== Task instructions ==
Rewrite the records, from the start through the line containing "tap(163, 116)", as a two-column CSV with the columns "request" and "answer", one row per request. Place each in a single quoted field and replace line breaks with spaces.

[Element lookup records]
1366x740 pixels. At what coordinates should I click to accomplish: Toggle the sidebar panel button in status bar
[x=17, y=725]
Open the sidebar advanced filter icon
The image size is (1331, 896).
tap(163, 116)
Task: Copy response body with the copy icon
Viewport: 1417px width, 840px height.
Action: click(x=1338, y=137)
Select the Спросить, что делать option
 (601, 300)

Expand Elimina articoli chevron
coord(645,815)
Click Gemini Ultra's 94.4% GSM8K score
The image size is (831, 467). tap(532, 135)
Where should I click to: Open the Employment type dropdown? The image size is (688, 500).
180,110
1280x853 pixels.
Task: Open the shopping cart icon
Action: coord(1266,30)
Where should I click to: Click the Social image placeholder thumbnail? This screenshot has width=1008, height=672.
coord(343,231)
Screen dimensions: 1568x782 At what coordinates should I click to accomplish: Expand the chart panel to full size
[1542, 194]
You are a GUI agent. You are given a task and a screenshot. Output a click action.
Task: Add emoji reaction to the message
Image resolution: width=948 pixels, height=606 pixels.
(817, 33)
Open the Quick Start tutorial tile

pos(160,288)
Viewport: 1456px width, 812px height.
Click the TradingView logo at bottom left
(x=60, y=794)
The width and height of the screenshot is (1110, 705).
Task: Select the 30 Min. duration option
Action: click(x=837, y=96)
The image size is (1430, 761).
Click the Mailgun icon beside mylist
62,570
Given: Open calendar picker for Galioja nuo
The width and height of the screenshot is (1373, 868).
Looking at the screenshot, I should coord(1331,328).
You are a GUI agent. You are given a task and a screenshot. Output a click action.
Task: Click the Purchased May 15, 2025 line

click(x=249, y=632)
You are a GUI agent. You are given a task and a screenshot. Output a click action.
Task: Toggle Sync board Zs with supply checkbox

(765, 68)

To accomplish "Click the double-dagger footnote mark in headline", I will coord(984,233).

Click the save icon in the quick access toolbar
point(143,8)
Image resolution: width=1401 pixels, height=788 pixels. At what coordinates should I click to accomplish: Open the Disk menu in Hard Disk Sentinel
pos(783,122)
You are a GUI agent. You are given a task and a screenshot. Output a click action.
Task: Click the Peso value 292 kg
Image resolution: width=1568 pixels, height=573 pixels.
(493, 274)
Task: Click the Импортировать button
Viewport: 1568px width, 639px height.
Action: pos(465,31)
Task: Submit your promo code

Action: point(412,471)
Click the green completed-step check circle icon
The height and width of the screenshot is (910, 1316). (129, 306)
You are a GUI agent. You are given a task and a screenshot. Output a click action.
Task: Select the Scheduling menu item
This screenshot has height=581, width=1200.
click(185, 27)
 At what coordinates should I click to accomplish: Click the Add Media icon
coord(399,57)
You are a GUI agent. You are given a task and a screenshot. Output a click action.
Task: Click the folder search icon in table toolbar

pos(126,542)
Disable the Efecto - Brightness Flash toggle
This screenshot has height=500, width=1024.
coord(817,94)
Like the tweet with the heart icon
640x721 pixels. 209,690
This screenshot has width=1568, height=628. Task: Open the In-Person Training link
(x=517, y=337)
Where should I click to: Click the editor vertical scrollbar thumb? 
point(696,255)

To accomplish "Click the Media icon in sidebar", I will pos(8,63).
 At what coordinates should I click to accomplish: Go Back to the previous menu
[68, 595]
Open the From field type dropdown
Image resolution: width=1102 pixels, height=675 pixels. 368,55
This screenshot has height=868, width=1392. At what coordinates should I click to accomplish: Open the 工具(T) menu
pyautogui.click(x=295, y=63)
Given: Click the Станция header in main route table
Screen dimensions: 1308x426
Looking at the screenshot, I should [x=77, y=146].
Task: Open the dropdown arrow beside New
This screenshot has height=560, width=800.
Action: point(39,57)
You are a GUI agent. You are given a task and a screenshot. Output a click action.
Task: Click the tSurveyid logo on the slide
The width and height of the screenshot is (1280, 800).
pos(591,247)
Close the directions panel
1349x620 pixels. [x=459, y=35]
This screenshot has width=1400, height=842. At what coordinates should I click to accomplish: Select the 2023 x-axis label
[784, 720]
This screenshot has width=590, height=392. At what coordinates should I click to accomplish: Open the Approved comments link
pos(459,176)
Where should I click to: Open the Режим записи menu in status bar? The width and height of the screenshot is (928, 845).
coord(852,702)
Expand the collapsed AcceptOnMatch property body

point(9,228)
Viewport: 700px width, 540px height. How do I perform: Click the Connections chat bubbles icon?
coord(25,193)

== Finished task ==
request,answer
"1366x740 pixels. At what coordinates should I click to accomplish: Toggle the sidebar panel button in status bar","[x=17, y=725]"
"Open the sidebar advanced filter icon The image size is (1331, 896).","tap(163, 116)"